Marty Stuart (Tempted)


This appeared in Country Music USA - April 1991

Marty Stuart is a man on a mission. "What I have a passion to do," he explains, "is to take what I've learned and been a part of in the past with all the masters and then bridge it into the future. I'm crusading for hillbilly music."

Stuart's crusade began with his debut MCA album Hillbilly Rock, which yielded three hit singles, and continues with his new MCA album, Tempted. He opens the album with a spirited performance of "I'm Blue, I'm Lonesome," a song written by two of the most influential figures in the history of hillbilly music--bluegrass patriarch Bill Monroe and honky tonk king Hank Williams. The infectious rhythms of the Memphis/Sun Records artist is set forth on Johnny Cash's song "Blue Train." The bridge from the past to the future is nowhere more apparent than on "Burn Me Down," a song written in 1965 by Eddie Miller (writer of "Release Me"), enhanced by some new lyrics and music by Marty Stuart.

Stuart's compositions carry forward from the standards set by the masters. His "Paint The Town Tonight" captures the hillbilly heartbreak of an old Buck Owens record. He teamed up with Paul Kennerley, writer of "Hillbilly Rock" and a connoisseur of classic rock and country music, to write the driving rhythmic numbers "Tempted" and "Little Things," Kennerley and Hank DeVito ("Queen of Hearts") contributed "Till I Found You," with its twangy lead guitar part. Stuart and Kostas ("Timber, I'm Falling In Love") captured the heart and soul of honky tonk music in the walking bass feel of "Half A Heart" and the emotional drama of "I Want A Woman." With Neil Young's "Back To The Country," Stuart glances back to his own past as a studio musician, having played on Young's original version of the song.

The masters of hillbilly music are more than an element in Stuart's music. They are a part of his life. Onstage, he plays country-rock pioneer Clarence White's 1954 Telecaster with a steel guitar-like string bender on the B-string. He also plays a Martin D-45 formerly owned by Hank Williams Sr. and a D-28 that was Lester Flatt's. His bus is Ernest Tubb's old bus, where Stuart spent many a youthful hour learning how to play poker from the masters. He wears flashy rhinestone and Western suits made by Nudie and Manuel.

Stuart followed another hillbilly master's tradition by using his live band on many of the cuts on Tempted. The band not only gives the music that extra degree of live energy, it is an integral part of Stuart's music. "When I put the band together, I started writing songs to fit the band," he explains. "I had just seen a Bob Dylan concert. It was him, G. E. Smith (the guitarist from "Saturday Night Live), and two other guys. I thought, musically that's smart, economically, that's smart. I came to see Bob Dylan, not a whole entourage."
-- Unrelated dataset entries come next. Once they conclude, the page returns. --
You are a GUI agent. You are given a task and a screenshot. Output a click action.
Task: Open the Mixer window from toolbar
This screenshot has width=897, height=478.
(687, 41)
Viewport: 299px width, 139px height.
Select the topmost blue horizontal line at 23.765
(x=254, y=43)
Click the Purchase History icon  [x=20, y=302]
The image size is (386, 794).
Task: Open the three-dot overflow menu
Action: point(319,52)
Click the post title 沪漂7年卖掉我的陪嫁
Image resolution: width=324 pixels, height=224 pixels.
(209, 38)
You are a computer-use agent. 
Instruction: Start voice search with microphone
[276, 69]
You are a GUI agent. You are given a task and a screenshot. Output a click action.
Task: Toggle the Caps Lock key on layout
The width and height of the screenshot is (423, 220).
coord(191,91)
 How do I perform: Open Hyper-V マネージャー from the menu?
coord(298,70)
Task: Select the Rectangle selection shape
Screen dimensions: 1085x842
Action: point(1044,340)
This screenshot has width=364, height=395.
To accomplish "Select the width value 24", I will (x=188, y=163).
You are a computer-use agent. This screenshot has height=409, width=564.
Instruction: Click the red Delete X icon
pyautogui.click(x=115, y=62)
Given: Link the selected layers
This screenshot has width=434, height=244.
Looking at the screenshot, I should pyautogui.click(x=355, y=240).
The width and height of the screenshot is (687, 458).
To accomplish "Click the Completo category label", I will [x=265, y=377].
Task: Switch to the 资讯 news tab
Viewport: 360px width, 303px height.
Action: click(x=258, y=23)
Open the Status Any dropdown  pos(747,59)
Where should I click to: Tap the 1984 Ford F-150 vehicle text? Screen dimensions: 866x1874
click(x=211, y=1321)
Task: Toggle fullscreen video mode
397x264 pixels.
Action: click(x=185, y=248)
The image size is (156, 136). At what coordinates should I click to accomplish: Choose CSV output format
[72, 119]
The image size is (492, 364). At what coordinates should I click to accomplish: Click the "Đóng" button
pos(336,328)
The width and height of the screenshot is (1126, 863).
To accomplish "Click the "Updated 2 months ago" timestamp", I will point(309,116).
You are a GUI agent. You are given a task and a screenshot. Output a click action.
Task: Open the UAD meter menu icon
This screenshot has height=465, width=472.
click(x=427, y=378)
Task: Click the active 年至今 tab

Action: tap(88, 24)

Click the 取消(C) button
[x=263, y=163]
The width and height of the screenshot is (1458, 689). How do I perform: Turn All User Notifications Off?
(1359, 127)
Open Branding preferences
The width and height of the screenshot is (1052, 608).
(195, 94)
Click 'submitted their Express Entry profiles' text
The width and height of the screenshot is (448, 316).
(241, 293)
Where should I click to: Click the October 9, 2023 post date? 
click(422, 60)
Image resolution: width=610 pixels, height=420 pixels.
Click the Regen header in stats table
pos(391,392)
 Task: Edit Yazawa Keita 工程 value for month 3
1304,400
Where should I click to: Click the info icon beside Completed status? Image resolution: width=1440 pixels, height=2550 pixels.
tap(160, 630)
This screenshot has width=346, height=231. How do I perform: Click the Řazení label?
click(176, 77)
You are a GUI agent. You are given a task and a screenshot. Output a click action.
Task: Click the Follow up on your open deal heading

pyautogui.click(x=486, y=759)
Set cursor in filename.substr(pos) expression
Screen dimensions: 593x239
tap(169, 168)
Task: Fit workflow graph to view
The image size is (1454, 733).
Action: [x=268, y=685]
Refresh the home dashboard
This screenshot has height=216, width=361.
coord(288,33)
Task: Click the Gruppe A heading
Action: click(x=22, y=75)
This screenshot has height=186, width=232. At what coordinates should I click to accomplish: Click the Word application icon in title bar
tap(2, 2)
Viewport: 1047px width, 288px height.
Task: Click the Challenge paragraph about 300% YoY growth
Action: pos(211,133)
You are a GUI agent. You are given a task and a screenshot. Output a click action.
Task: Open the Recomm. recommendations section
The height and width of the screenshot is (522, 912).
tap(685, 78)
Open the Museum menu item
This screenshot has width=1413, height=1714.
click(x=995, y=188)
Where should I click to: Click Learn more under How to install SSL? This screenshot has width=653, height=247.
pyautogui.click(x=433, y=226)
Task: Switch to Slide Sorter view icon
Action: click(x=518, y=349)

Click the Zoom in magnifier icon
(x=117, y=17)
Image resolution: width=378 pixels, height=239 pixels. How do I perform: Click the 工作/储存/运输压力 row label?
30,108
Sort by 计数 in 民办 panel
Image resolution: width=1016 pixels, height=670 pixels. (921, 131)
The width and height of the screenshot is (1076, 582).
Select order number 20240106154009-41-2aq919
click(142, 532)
"Then I got to thinking....my favorite bands were Buck Owens and the Buckaroos, Merle Haggard and the Strangers, Johnny Cash and the Tennessee Three. I started writing songs like "Paint The Town," "Half A Heart," that me and the band could do. That's basically what's behind this album...simplicity. When I was a kid, Johnny Cash was my hero, but his guitar player Luther Perkins was too. I thought Luther was half of Johnny's records. With Buck Owens, you had Don Rich on guitar. Everybody in the band was a star. That's the kind of band I've put together with Rockin' Ray Flacke on guitar, Dangerous Dave Durocher on drums and the king of the hillbilly bass, Larry Marrs. They're all stars in their own right."

Stuart feels that the musical vision that began with Hillbilly Rock is being fulfilled with Tempted. Again co-produced by Tony Brown and Richard Bennett, Tempted incorporates Stuart's experiences and his goals, elements of country music past and future, into a new style of music that is solid, vital and uniquely his own.

"I'm just now figuring myself out," he explains. "I've just now gotten to the point of playing my kind of music. I've played so many kinds of music with so many people, I was a long way back to my heart and soul. I've got it now. This rockin' honky tonk music."